Since 2015, researchers had started to focus on modern CPUs. Their works aim at breaking complex security features like secure boot [26, 27], Trusted Execution Environments (TEEs) [24] or kernel security mechanisms [25, 28] via fault injection. All these works focus on the mobile devices security area, where modern CPUs run a complex Operating System (OS) like Linux, Android or iOS.

These articles focus on the attacks practicality and do not present any methodology about the fault characterization. In 2019, Proy et al. [18] propose the first fault characterization work on ARM Cortex-A9 based CPU for evaluating their countermeasures against FAs. This work is a first step for fault characterization on modern CPUs. However, the applied method is not clearly described. The authors realize several classical tests to determine how the program execution is modified by the fault. They mainly focus on the Instruction Set Architecture (ISA) layer whereas we propose to determine micro-architectural effects from the ISA fault model.

1.2 Motivations

Regarding the state of the art presented in Sect. 1.1, we think that a fault characterization method on modern CPUs is needed to design efficient countermeasures. Also, these systems are widely used in mobile devices which tend to be integrated almost everywhere in the future and used for critical usage as banking, healthcare, etc., enforcing their need in security and reliability.

1.3 Contribution

We propose a method that would allow us to characterize fault model on a modern CPU. This method is based on an ISA fault model determination but is oriented to also provide information about the micro-architectural fault effect. Therefore, we have two contributions, a modern CPU model and then a fault characterization method built on this model. The introduced modern CPU model is easily adaptable to match with MCU CPUs. This makes our approach adaptable to any type of CPU matching this model, even most MCU CPUs.

2 Modern CPU Modeling

2.1 Modern CPUs Specificities

The previous works on fault characterization on MCUs give information about what we can expect from a characterization and how to do it. Unfortunately, modern CPUs are different from MCU CPUs as shown on Fig. 1. Indeed, they are more complex and embed several cores with optimizations like out-of-order execution, speculative execution, branch prediction, etc. They also have multiple levels of caches and a Memory Management Unit (MMU) abstracting their memory.

Fig. 1.
figure 1

Micro-controller and modern architectures

Even if their specification is public, another issue with CPUs is that their implementation is not available. Moreover, most of the time, debug tools for these platforms are either only partially open or not available. Therefore, the only way to retrieve information is through the ISA layer. In other words, as we do not have access to the physical layout, we aim at characterizing the fault model at the program level. This is a real issue as for building efficient countermeasures, a software knowledge is not enough, but a micro-architectural fault effect knowledge is also necessary. Therefore, a method that enables to retrieve information on the micro-architectural CPU behavior, based on the ISA fault model, is required.

2.2 Modern CPU Model

This section aims at offering a complete and comprehensive description of modern CPUs. We start from the observation that any CPUs can be modeled with three functional elements.
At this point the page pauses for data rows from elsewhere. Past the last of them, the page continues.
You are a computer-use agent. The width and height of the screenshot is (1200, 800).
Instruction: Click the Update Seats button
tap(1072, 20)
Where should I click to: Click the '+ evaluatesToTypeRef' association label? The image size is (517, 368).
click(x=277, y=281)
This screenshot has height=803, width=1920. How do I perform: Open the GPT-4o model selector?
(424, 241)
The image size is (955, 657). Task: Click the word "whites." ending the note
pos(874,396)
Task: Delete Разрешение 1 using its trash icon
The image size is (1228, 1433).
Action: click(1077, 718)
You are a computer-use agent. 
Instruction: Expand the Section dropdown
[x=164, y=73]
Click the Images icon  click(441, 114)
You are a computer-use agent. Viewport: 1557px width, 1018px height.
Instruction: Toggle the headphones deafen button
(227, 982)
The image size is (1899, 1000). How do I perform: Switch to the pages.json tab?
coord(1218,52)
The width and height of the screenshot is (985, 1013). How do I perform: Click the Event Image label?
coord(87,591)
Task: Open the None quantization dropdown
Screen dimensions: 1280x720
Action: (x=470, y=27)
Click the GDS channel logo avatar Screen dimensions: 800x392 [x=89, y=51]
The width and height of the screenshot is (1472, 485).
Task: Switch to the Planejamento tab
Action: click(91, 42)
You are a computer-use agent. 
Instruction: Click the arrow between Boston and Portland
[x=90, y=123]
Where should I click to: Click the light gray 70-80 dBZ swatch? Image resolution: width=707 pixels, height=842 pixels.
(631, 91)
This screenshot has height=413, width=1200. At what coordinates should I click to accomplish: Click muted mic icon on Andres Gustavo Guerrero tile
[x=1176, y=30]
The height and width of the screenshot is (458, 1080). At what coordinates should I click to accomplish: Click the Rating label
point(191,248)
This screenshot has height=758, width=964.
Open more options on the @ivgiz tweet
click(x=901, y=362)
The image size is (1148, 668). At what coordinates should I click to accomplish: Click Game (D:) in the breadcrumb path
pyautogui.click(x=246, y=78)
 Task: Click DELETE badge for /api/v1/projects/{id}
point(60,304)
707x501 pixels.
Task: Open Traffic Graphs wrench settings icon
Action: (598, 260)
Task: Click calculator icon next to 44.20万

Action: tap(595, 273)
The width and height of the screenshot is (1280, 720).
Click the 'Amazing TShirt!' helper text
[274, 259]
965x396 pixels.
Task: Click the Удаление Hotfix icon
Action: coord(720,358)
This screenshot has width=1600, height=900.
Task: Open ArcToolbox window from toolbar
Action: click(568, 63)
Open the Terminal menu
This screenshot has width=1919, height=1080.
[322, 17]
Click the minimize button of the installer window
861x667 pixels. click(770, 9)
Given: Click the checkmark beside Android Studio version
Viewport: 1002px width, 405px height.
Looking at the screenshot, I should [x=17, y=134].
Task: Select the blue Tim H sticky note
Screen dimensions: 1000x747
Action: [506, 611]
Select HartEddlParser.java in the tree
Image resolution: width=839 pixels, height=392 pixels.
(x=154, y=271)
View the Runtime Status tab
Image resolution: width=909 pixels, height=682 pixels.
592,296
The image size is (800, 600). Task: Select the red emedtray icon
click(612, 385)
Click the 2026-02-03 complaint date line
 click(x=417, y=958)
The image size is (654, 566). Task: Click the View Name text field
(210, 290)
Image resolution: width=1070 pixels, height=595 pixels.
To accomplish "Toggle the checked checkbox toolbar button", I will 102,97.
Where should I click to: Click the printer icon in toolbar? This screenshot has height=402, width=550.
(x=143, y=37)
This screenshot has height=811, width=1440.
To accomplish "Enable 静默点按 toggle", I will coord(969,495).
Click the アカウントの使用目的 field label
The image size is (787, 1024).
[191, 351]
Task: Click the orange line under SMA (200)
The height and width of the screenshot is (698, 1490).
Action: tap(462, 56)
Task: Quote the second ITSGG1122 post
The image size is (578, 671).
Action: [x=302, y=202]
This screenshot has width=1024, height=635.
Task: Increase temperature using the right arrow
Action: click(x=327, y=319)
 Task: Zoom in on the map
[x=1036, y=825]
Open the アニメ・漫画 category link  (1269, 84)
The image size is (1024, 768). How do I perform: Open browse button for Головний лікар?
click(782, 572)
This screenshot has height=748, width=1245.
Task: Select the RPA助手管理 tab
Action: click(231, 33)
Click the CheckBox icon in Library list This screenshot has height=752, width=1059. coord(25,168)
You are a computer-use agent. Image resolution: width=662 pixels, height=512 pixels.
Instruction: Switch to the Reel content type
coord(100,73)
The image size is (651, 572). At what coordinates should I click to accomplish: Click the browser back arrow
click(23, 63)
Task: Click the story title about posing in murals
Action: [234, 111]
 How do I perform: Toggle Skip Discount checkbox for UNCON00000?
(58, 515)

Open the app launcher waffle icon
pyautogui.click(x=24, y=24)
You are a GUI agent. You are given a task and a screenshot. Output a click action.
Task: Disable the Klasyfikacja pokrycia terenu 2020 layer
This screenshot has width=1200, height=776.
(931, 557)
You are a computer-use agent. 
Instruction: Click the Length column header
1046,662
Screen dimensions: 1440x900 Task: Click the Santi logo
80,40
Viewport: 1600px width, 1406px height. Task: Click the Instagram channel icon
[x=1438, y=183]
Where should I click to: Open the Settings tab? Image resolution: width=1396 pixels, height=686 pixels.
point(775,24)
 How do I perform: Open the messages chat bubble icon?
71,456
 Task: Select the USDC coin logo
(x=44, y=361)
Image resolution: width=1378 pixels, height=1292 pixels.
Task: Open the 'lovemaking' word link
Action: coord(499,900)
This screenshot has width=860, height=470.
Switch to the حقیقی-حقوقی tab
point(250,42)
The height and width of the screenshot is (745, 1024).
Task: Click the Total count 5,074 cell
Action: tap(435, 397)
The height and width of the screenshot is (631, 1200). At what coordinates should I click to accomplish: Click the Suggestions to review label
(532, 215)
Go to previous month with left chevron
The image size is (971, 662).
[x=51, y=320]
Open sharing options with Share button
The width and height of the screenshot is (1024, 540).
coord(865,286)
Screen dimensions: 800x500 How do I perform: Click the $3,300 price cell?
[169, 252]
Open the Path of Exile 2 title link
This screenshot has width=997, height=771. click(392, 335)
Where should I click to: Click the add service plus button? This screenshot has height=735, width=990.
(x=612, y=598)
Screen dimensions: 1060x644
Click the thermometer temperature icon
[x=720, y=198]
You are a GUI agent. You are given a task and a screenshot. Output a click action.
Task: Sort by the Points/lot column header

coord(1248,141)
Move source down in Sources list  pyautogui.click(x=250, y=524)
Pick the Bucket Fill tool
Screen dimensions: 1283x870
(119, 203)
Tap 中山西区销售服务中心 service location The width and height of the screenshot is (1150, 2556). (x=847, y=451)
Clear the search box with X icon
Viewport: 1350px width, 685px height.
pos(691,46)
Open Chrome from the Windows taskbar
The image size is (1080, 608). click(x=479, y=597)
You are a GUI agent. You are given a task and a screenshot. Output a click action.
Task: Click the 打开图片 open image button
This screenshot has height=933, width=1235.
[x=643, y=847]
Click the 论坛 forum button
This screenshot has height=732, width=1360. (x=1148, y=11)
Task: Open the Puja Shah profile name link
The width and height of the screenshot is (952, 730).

  • A pipeline which fetches, decodes and executes instructions.

  • The registers where the manipulated data are stored.

  • A memory storing the instructions and some data.

Actually, the memory is external to the CPU. However, there is an internal one, called cache, where a part of the external memory is copied. The three functional elements are based on Micro-Architectural Blocks (MABs) as introduced in Fig. 2.

Fig. 2.
figure 2

CPU model

The pipeline fetches and decodes the instructions then the execute stage realizes the operation. In modern CPUs, these blocks have several optimizations that we do not consider in our model. The memory relies on several cache level and a MMU. Usually, CPUs have a mixed architecture where the data path and the instruction path are separated only at the lowest cache level. The instructions and the data are not differentiated in the high cache level (L2/L3) and the external memory, this is a Von Neumann architecture. But, in the lowest level of cache (L1) the instructions and data are separated, this is an Harvard architecture. As modern CPUs have both organizations, they are said to have a mixed architecture.

Physically, a core corresponds to the registers, the pipeline, the MMU and the cache. The CPU is composed of one or more cores, but in the end, its behavior corresponds to this model.

This model is usually used for fault characterization on MCUs as all fault models are explained by a MAB perturbation presented in Fig. 2. As most of the MCUs have only one core in their CPU, this model fits them well. The question is to know whether this model is still relevant for a multi-core optimized CPU. We will show that, on average, it is enough for determining more than 80% of the fault effects.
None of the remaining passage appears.